Dimanche ayisyen/créole,Ce que tout le monde (et spécialement les locuteurs haïtiens) devrait savoir au sujet des langues créoles et du créole haïtien. (Septième partie)

Publié par Elsie HAAS sur 13 Décembre 2009, 10:27am

Catégories : #H.SAINT-FORT chronique


                                                     Regards sur le lexique du créole haïtien

                                                                   Par Hugues St. Fort

Les linguistes définissent le lexique comme l’ensemble des unités ouvertes et significatives d’une langue. Il s’oppose en ce sens à la grammaire, c’est-à-dire la syntaxe comprise comme un ensemble de systèmes à classes fermées et en nombre limité. Dans toute langue naturelle, et le créole haïtien n’y fait pas exception bien sûr, le lexique, en tant que domaine ouvert, peut accueillir des mots à l’infini ; la grammaire ne possède pas cette particularité. Les noms, les verbes, les adjectifs, les adverbes, font partie de la classe ouverte des mots ; les pronoms, les déterminants, les conjonctions…font partie de la classe fermée des mots. On s’explique ainsi que le kreyòl en usage dans l’émigration haïtienne aux États-unis ait pu accueillir tant de mots (surtout des noms) provenant de l’anglais sans que fondamentalement sa syntaxe en soit particulièrement affectée. Quand un Haïtien vivant à New York dit à une amie « M ap kòl ou aswè a. » (je t’appellerai ce soir), il emprunte un mot appartenant à une classe ouverte de la langue anglaise [call] et l’intègre aisément et syntaxiquement dans la phrase créole.

**Données**:
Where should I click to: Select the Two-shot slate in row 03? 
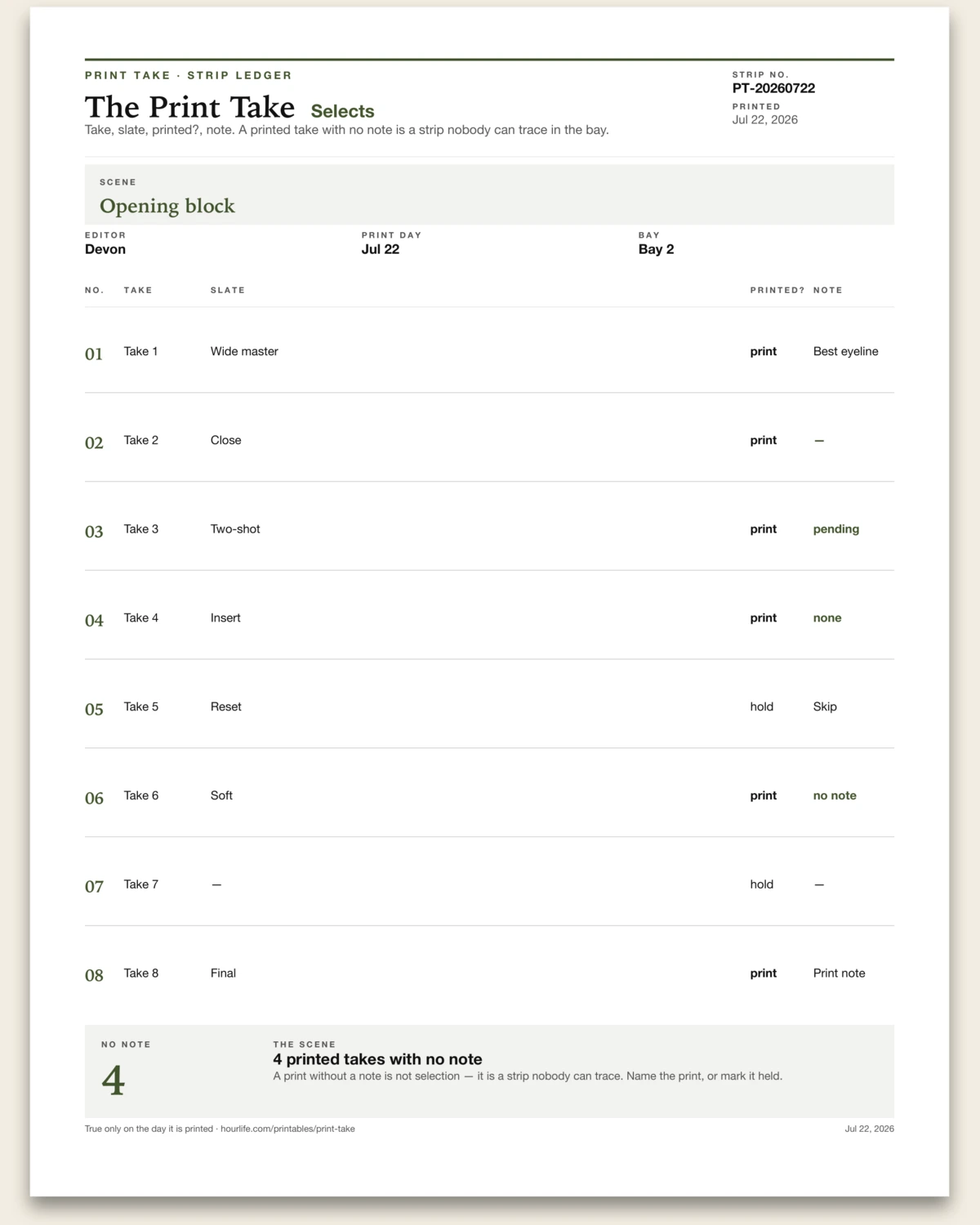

**Consigne**:
Répondez aux questions suivantes sur l'extrait consacré au lexique du créole haïtien.
(a) À quoi le lexique s'oppose-t-il selon les linguistes ?
(b) Quelles classes de mots sont citées comme faisant partie de la classe fermée ?
(c) Quel mot anglais est emprunté dans la phrase « M ap kòl ou aswè a. » ?

**Réponse rédigée**:
(a) Le lexique s'oppose à la grammaire, c'est-à-dire à la syntaxe comprise comme un ensemble de systèmes à classes fermées et en nombre limité.
(b) Les pronoms, les déterminants et les conjonctions font partie de la classe fermée.
(c) Le mot anglais emprunté est « call ».